On further questioning, you feel that your heart was racing at the time, and you are very worried about this. You weren’t doing anything particular at the time. You were sitting on a chair watching the television.
You generally have breathlessness for many years, and it is only mild – nothing significant/ worsening in the past few days. You do feel a bit tired all the time. Your legs are always swollen.
No loss of consciousness. No chest pain. No peripheral swelling. No wheeze. No cough. No seizure activities. No fever or recent infection.
Ideas, Concerns, Expectations:
You are not sure whether this is a panic attack, as generally, you are an anxious person. You are very concerned that this might be related to the heart. Your father died of a heart attack when he was around 40. You do not want to die. You want to see if there are any medications you can take.
Past Medical History:
Received thyroidectomy, high blood pressure, diabetes type 2, a valvular problem - but you do not remember exactly what it is.
Drug History:
Thyroxine, ramipril, metformin, statin
NKDA
Family History:
Heart attack from father at the age of 40, rheumatoid arthritis from mother
Social History:
Ex-smoker (used to smoke 15 cigarettes a day for 20 years)
Drink around 4 pints of lager per week
Work as a freelance writer
Living with your dog
Examination Findings:
Irregularly irregular pulse, tachycardia, signs of heart failure i.e. pitting oedema, bibasal crackles on auscultation. An ejection systolic murmur can be heard in the aortic region on auscultation.
Differentials:
Arrhythmias e.g.

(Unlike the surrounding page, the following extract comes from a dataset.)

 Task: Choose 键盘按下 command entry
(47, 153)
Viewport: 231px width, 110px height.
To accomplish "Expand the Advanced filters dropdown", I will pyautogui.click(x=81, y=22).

Atrial Fibrillation…etc.
Aortic Stenosis
Underlying heart failure
Anxiety/panic attack
Rule out other cardiorespiratory causes: ACS...etc.
Investigations:
Bedside:
Observations: including lying and standing BP
ECG / Telemetry
Bloods:
TFTs (may be driven from levothyroxine), FBC (anaemia > heart failure, infection), U&Es (electrolyte imbalance > arrhythmias, consideration for digoxin to control HR), coagulation screen, glucose/ lipid profile/ hba1c (cardiovascular risk factors), CRP (inflammatory markers), NT-proBNP (heart failure), consider serial troponin if suspecting silent MI which can trigger arrhythmias
Imaging:
CXR (structural cardiac problems, pulmonary oedema, infection)
Echo (TTE/TOE) – structural/ functional heart diseases
Consider CT/ MRI Head if suspicion of stroke/cerebral causes
Other considerations, if appropriate: CT coronary angiography / stress testing for ACS/ cardiac problem
Management:
Conservative:
Lifestyle e.g. avoiding triggers ie alcohol + caffeine / weight loss/ physical activity
Review medications e.g. medications that can prolong QTs, levothyroxine, those that can cause electrolyte imbalance…etc
Cardiology specialist review / follow up
Consider hospital admission if severe AF e.g. HR > 150bpm, sBP< 90, ongoing severe symptoms or signs of stroke/TIA/HF
Medical:
All patients with AF should have rate control unless:
Reversible cause for AF
New onset of AF in 48 hours
AF causing Heart Failure
Symptomatic despite rate controlled.
Rate Control:
Betablocker i.e. atenolol
Calcium Channel Blocker i.e. Diltiazem
Digoxin (Patients with sedentary lifestyle)
Rhythm Control:
Flecainide
Amiodarone (for structural heart disease)
Long-term treatment:
Long-term AF control: betablocker/ dronedarone/ amiodarone
For paroxysmal AF: Consider pill in the pocket strategy i.e. flecainide/ amiodarone.
Consider anticoagulation long-term - CHADSVASc vs HAS-BLED score e.g. DOACs such as apixaban/ warfarin
Cardioversion:
Electrical cardioversion is used for life-threatening AF + haemodynamic instability.
Delayed Cardioversion (Stable + > 48 hours from onset): Anticoagulation for at least 3 weeks before cardioversion (due to possible clot in atria that can cause a stroke).
Surgical:
If severe + drug treatment is unsuccessful, consider left atrial ablation/pacing and atrioventricular node ablation.
Viva Questions:
What would you see in an ECG for Atrial Fibrillation?
What is CHADsVASc Score vs HAS-BLED score?
How does AF cause stroke?
What are the benefits of using DOACs vs Warfarin?
How do we reverse the action of warfarin?